Signed-off-by: Eric Blake <eblake@redhat.com>
---
[hmm - in sending this email, I realize that I didn't specifically
check whether quorum always picks up a sane limit from its children,
since it is byte-based but lacks a .bdrv_refresh_limits]
include/block/block_int.h | 10 +++++-----
block/io.c | 25 ++++++++++++-------------
2 files changed, 17 insertions(+), 18 deletions(-)
diff --git a/include/block/block_int.h b/include/block/block_int.h
index b19d94dac5f..410553bb0cc 100644
--- a/include/block/block_int.h
+++ b/include/block/block_int.h
@@ -548,11 +548,11 @@ typedef struct BlockLimits {
uint32_t opt_transfer;
/* Maximal transfer length in bytes. Need not be power of 2, but
- * must be multiple of opt_transfer and bl.request_alignment, or 0
- * for no 32-bit limit. The block layer fragments all actions
- * below 2G, so setting this value to anything larger than INT_MAX
- * implies that the driver has been audited for 64-bit
- * cleanness. */
+ * must be larger than opt_transfer and request_alignment (the
+ * block layer rounds it down as needed). The block layer
+ * fragments all actions below 2G, so setting this value to
+ * anything larger than INT_MAX implies that the driver has been
+ * audited for 64-bit cleanness. */
uint64_t max_transfer;
/* memory alignment, in bytes so that no bounce buffer is needed */
diff --git a/block/io.c b/block/io.c
index 4911a1123eb..0024be0bf31 100644
--- a/block/io.c
+++ b/block/io.c
@@ -129,6 +129,9 @@ void bdrv_refresh_limits(BlockDriverState *bs, Error **errp)
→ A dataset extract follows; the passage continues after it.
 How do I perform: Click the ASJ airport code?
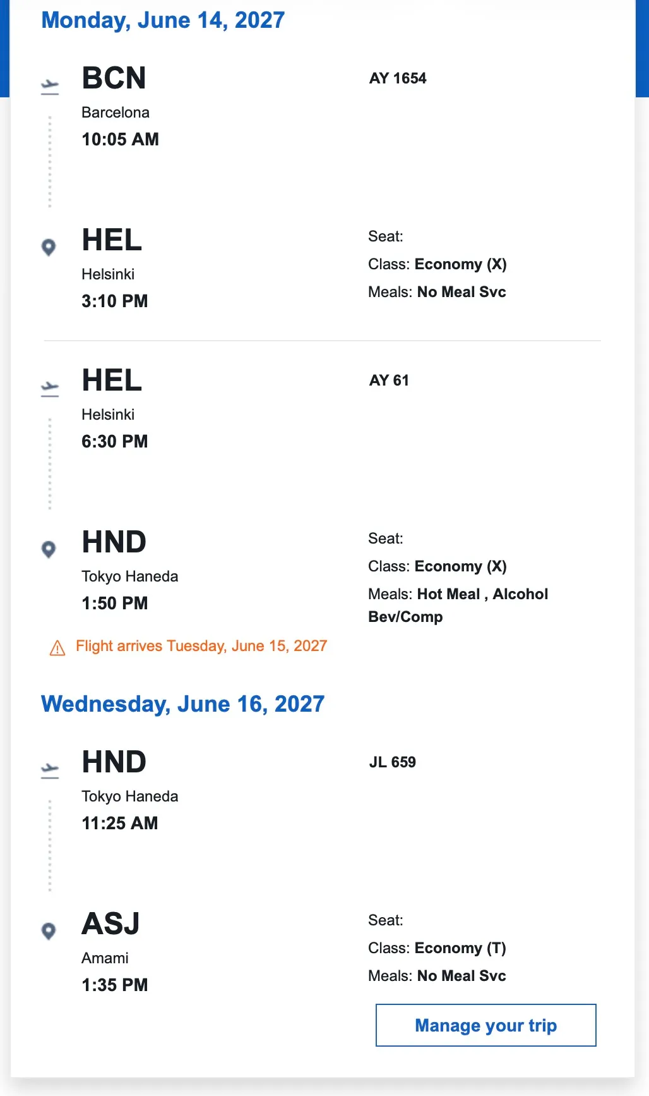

/* Default alignment based on whether driver has byte interface */
bs->bl.request_alignment = (drv->bdrv_co_preadv ||
drv->bdrv_aio_preadv) ? 1 : 512;
+ /* Default cap at 2G for drivers without byte interface */
+ if (bs->bl.request_alignment == 1)
+ bs->bl.max_transfer = BDRV_REQUEST_MAX_BYTES;
/* Take some limits from the children as a default */
if (bs->file) {
@@ -160,12 +163,11 @@ void bdrv_refresh_limits(BlockDriverState *bs, Error **errp)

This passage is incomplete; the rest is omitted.